What questions does G.S. ask Mister Condo in the letter below? List every one.

Excerpt provided:
□ □ □ □

G.S. from New Haven County, Connecticut writes:
Dear Mister Condo,
HELP! A developer purchased a group of apartments and then started to rehabilitate each unit to sell. When the leases were over on the tenants who were renting at the time of the purchase, their place was immediately remodeled and placed on the market for sale. Long story short, the building owners went bankrupt. 62% of the units are vacant and owned by the company. 30% of the units were sold and occupied and the last 10% are people who bought and can no longer afford their mortgage and are in foreclosure or short sale. They lost their FHA financing, so if anyone want to buy a unit it has to be cash.
- A lot of complaints regarding the building not being fixed. Do I have any recourse into having items fixed?
- Will the property ever be turned back into rentals?
- We do pay a home owners association, but there is hardly any money in the reserve account. Therefore the property is being neglected.
- Can this turn into a slum area?
- Will the property continue to decline?
I’m just at a complete loss. It’s in an excellent location, but it’s a huge mess right now! Do you have any ideas for me?

□ □ □ □

Entries shown:
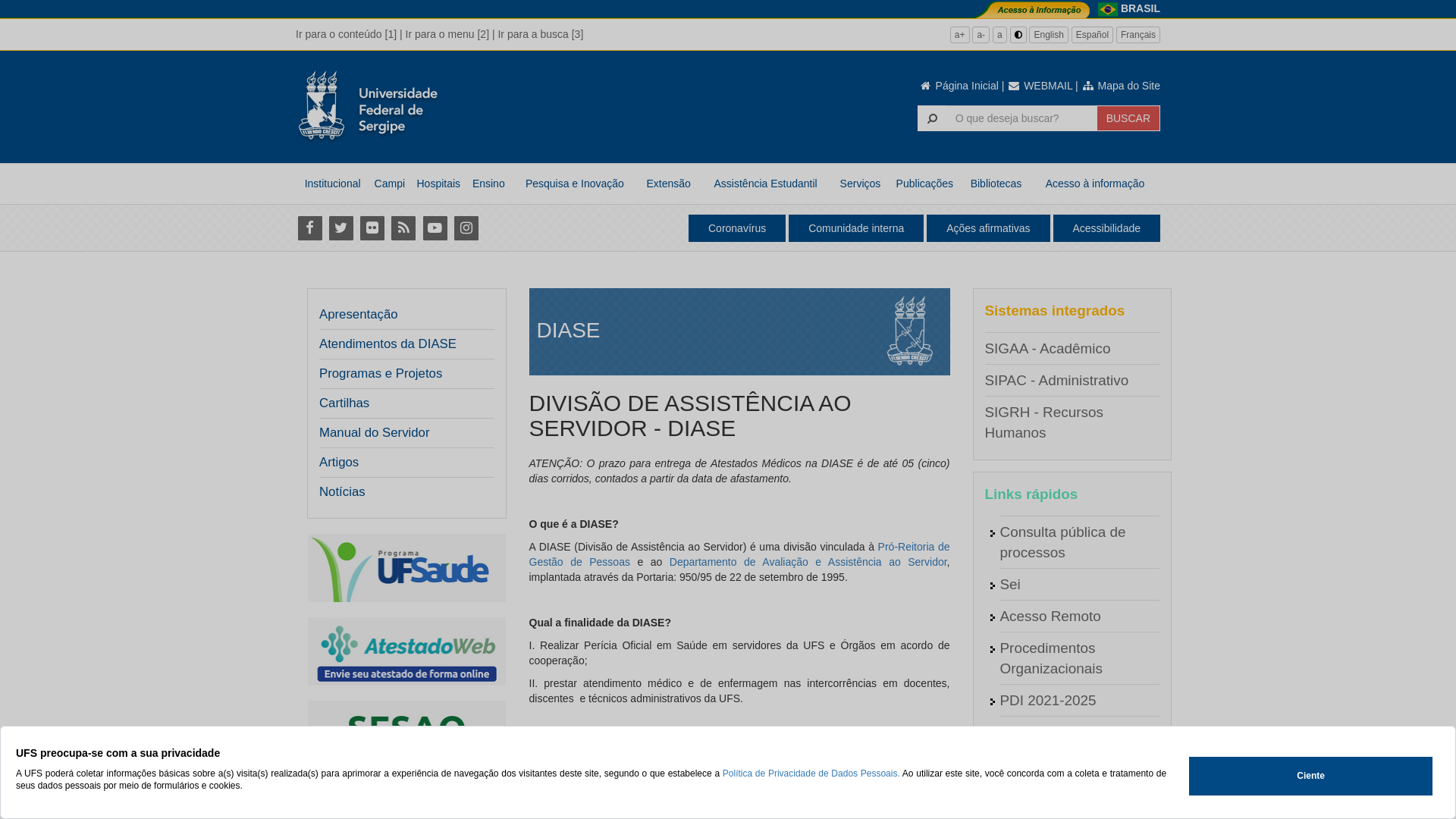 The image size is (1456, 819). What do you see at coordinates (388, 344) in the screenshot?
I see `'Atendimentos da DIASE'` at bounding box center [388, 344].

□ □ □ □

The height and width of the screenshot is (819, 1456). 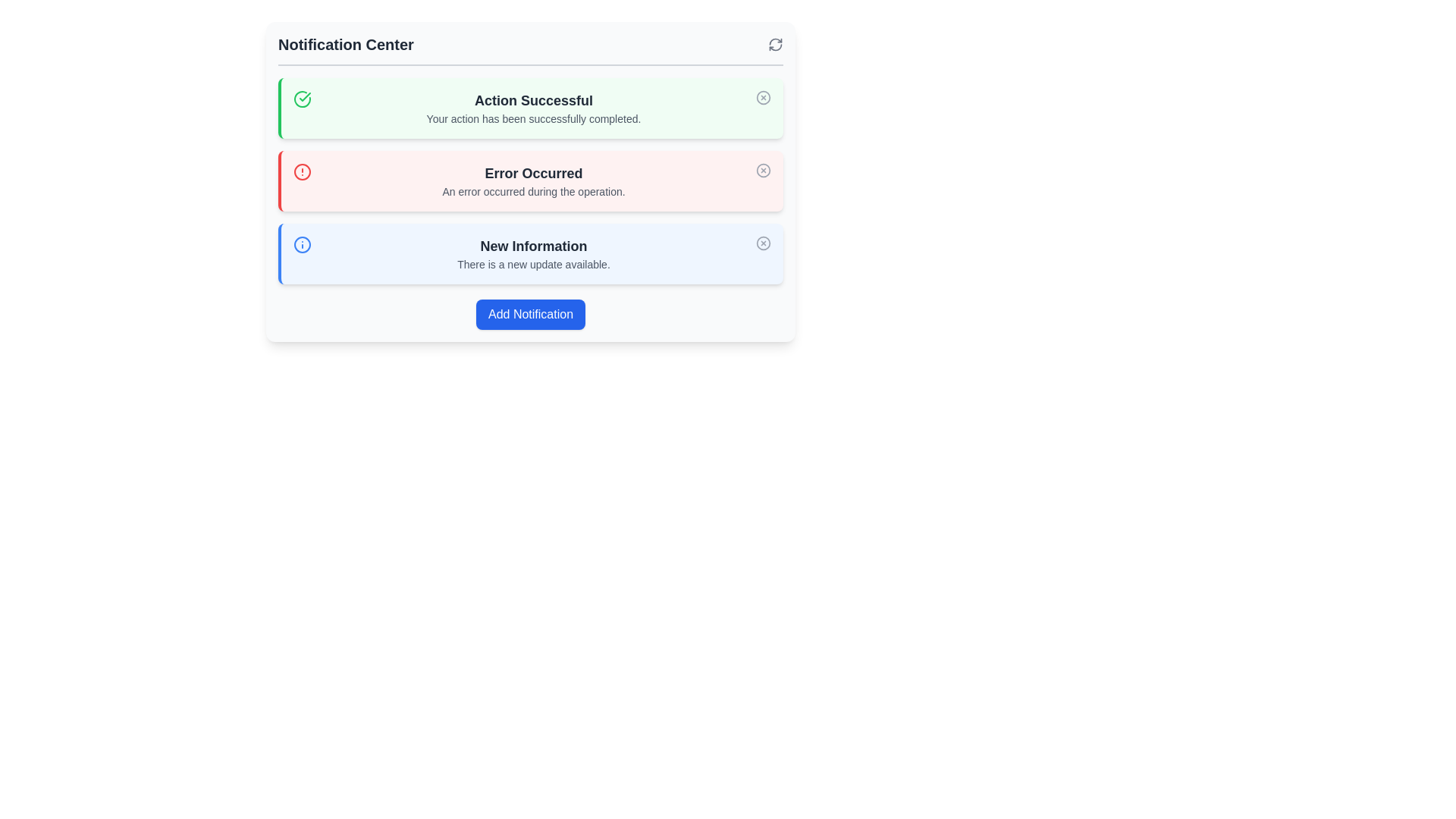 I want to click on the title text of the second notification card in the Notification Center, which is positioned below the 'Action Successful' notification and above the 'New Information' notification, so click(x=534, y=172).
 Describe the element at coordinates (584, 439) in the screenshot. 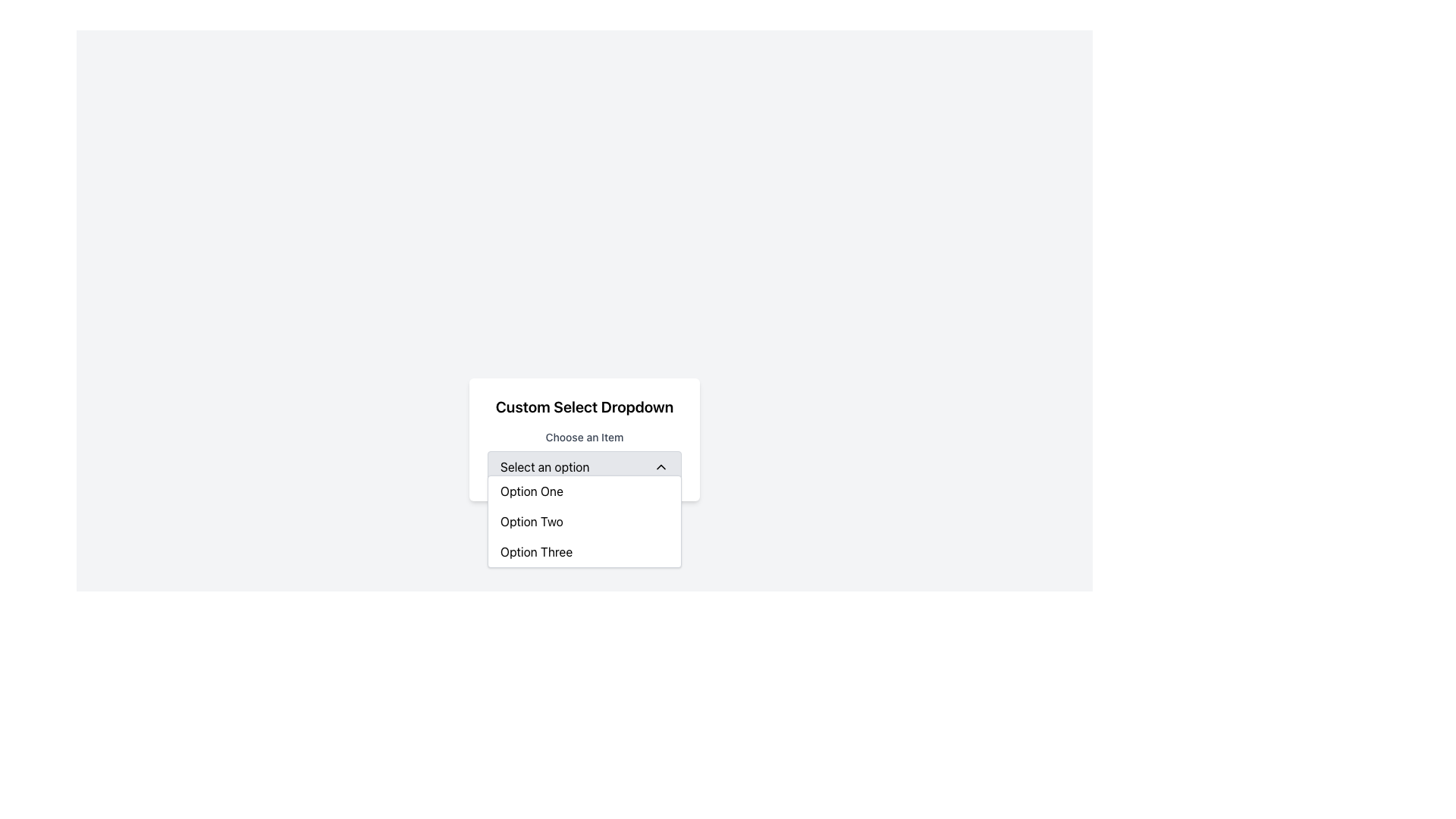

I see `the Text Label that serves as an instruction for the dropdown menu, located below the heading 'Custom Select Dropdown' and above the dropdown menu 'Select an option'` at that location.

□ □ □ □

In response:
- Do I have any recourse into having items fixed?
- Will the property ever be turned back into rentals?
- Can this turn into a slum area?
- Will the property continue to decline?
- Do you have any ideas for me?